Nvidia stock retreated after reaching record levels during a recent multi-session advance. The decline came as traders locked in gains and reduced positions before earnings. The move followed a 4.4% slide on Friday, which signaled slowing momentum.
At the same time, broader indexes showed mixed performance across U.S. markets. The S&P 500 fell 0.2% while the Nasdaq Composite dropped 0.5%. However, the Dow Jones Industrial Average gained 91 points during morning activity.
Traders also tracked oil prices, Treasury yields, and tensions in the Middle East. Those factors influenced risk appetite across equities. As a result, technology shares showed uneven trading patterns.
Earnings now serve as the immediate catalyst for Nvidia and related technology stocks. Analysts expect management to address production capacity and margin trends. They also expect updates on demand across training and inference workloads.
Wall Street continues to examine Nvidia’s competitive position in advanced processors. Rival firms promote alternative systems designed for inference tasks. At the same time, companies explore CPUs as lower-cost options for certain workloads.

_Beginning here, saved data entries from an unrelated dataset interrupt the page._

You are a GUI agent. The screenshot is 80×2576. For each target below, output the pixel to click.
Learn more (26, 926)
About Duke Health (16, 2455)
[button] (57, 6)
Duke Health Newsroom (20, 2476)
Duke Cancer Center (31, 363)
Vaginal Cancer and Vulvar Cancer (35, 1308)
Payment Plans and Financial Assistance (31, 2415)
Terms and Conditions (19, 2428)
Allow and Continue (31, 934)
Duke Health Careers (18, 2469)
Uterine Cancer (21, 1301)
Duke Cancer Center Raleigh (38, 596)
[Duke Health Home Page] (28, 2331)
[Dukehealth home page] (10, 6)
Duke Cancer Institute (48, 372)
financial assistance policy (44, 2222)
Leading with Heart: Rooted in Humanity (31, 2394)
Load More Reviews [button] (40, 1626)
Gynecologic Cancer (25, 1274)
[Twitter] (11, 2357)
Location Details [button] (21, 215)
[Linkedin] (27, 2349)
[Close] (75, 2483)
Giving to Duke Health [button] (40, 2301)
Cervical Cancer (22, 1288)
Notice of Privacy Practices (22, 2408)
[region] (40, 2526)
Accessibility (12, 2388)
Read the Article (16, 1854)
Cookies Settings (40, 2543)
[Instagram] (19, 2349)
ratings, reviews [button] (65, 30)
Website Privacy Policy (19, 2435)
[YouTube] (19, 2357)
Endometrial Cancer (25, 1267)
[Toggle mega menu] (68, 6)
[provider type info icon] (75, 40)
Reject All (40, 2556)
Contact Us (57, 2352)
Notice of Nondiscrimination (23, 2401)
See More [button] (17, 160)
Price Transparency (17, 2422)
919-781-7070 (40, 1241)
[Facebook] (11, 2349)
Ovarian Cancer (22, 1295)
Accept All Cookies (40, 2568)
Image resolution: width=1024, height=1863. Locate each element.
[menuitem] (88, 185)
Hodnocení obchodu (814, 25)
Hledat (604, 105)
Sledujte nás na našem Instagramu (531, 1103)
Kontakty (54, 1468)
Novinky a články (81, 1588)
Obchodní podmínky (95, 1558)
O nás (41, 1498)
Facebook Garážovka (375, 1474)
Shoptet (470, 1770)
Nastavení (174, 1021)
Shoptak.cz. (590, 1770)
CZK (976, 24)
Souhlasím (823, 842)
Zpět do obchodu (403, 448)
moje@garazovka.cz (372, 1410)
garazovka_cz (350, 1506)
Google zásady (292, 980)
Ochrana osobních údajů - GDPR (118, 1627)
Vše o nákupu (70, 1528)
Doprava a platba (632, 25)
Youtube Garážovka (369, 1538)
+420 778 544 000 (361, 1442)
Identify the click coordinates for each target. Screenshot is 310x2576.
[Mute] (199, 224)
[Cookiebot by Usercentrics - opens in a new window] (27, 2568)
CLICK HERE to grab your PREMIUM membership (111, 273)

KeyBanc analyst John Vinh expects Nvidia to introduce stand-alone CPU server racks at Computex. He believes the launch could expand product offerings. The conference will take place in Taiwan in early June.
Morgan Stanley analyst Joseph Moore expects Nvidia to deliver another “beat-and-raise” quarter. He projects revenue could exceed estimates by about $3 billion. He also expects forward guidance to surpass consensus by roughly $4 billion.
Morgan Stanley raised its April-quarter revenue estimate to $79.26 billion from $78.25 billion. The bank increased its earnings-per-share forecast to $1.72 from $1.69. It also lifted long-term projections for revenue and profit.
The firm now estimates fiscal 2028 revenue near $587 billion. That figure marks an increase from roughly $452 billion. Earnings-per-share forecasts for that year rose to $13.11 from $10.14.
Visible Alpha consensus data shows expected fiscal first-quarter 2026 revenue of about $78.5 billion. Analysts forecast data-center revenue near $72.8 billion for the quarter. That compares with projections around $53.8 billion less than a year earlier.
Large technology firms continue to raise capital expenditure plans tied to advanced computing. Microsoft, Meta, Amazon, and Alphabet increased spending forecasts in recent quarters. Their investment plans support demand for Nvidia’s graphics processors.
Nvidia’s outlook for China remains in focus after U.S. export restrictions tightened chip sales. Management may address supply limits and regional revenue exposure. The company will release earnings results on Wednesday.